Опершись лбом о косяк балконной двери, она постояла, покачиваясь и тихонько вздыхая.

И вдруг спохватилась.

— Ах я, растяпа! Жду в гости мужчину, а в доме одни фрукты. Мясо, мясо, вот чем кормят мужчин. И острый соус, и сыр, и зелень. А вино? Вдруг он не принесет? У меня есть коньяк, но вдруг ему не понравится? Бутылка хорошего вина не помешает. Ах, Иришка, Иришка, о чем ты думаешь, что творится в твоей голове?!

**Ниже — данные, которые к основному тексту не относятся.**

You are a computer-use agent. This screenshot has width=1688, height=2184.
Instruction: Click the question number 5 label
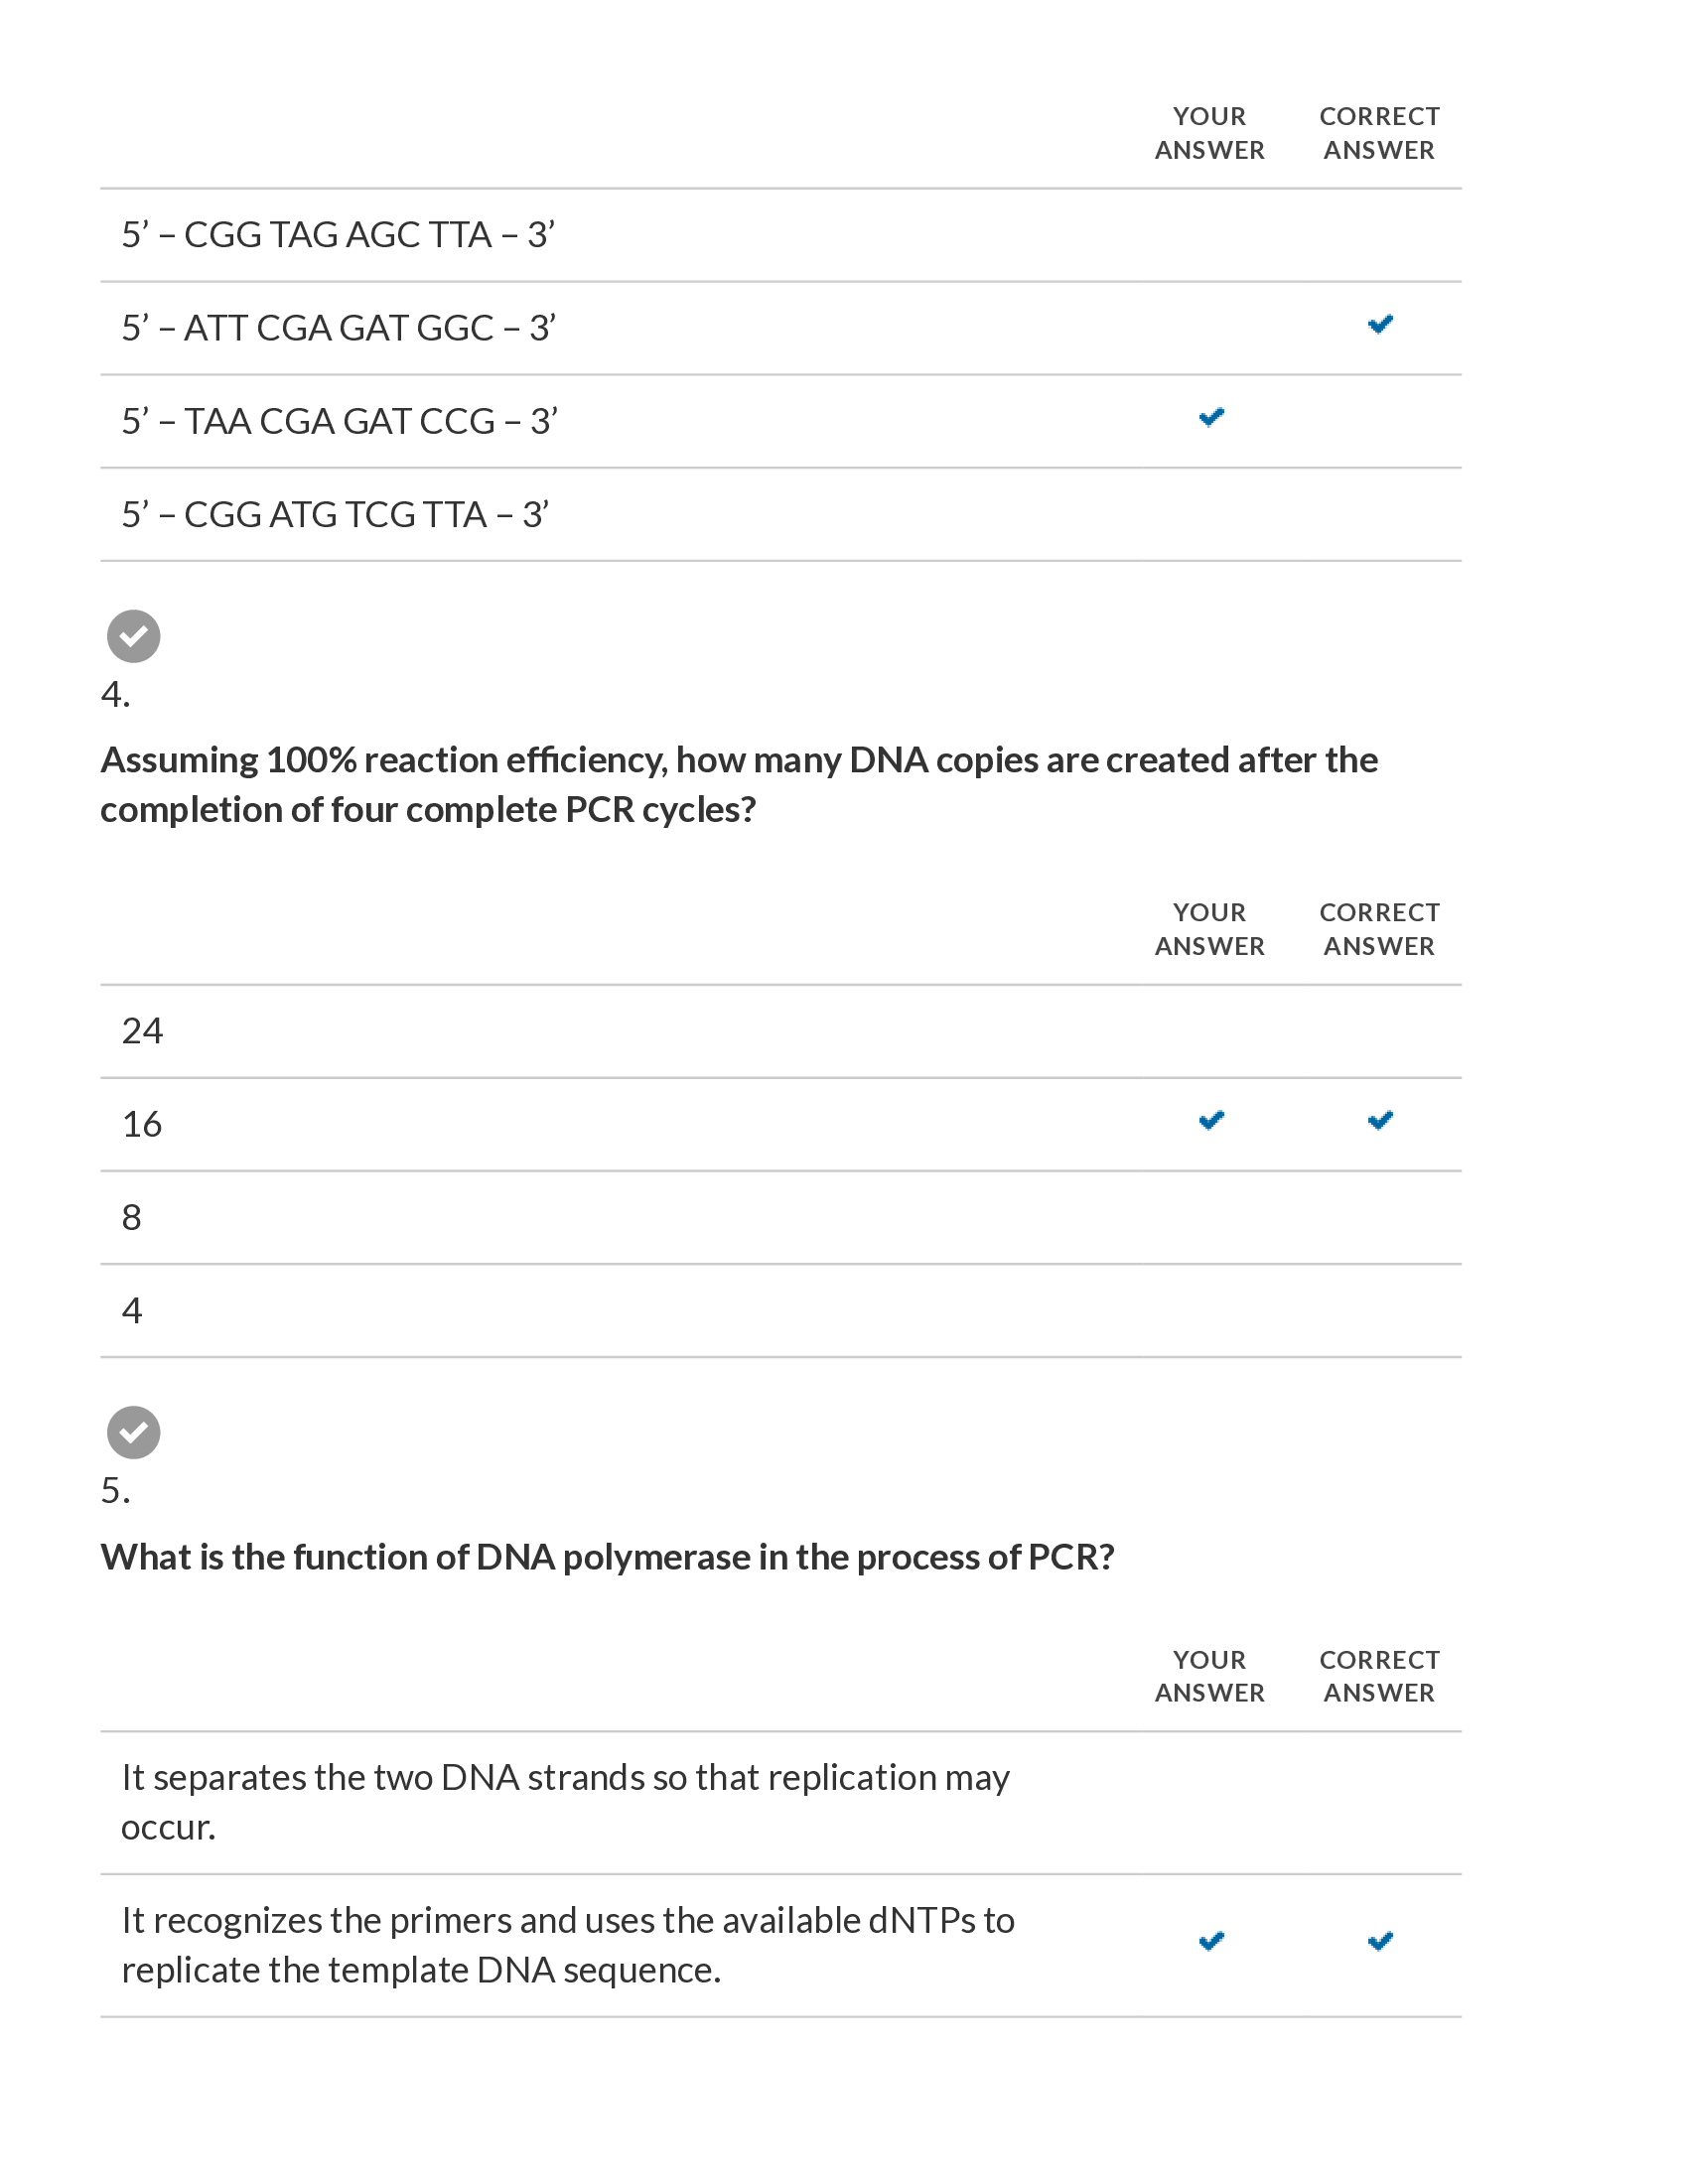[x=115, y=1490]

За дворами, через Пятницкую, рядом с метро, размещался маленький уютный рынок. Ирина купила мяса, уже отбитого для жарки, взяла упругую свежую зелень и душистую приправу, хотя есть все это, по совести говоря, после вчерашнего банкета не хотелось, да к тому же в доме тяжелым свертком дожидались дары Насти — пироги, пахлава, непочатая коробка шоколадных конфет.

Скорее, все должно быть готово к его приходу. Нет, к его звонку!

В доме было чисто и тихо.

Телефон молчал.

Ах, ведь он, верно, уже звонил, пока она покупала продукты. Конечно, звонил. Ведь уже двенадцать часов! Сейчас, сейчас она разгрузит сумку, приготовит мясо, все разложит и прикроет салфеткой, чтобы не терять ни единой минуты, когда появится Вит!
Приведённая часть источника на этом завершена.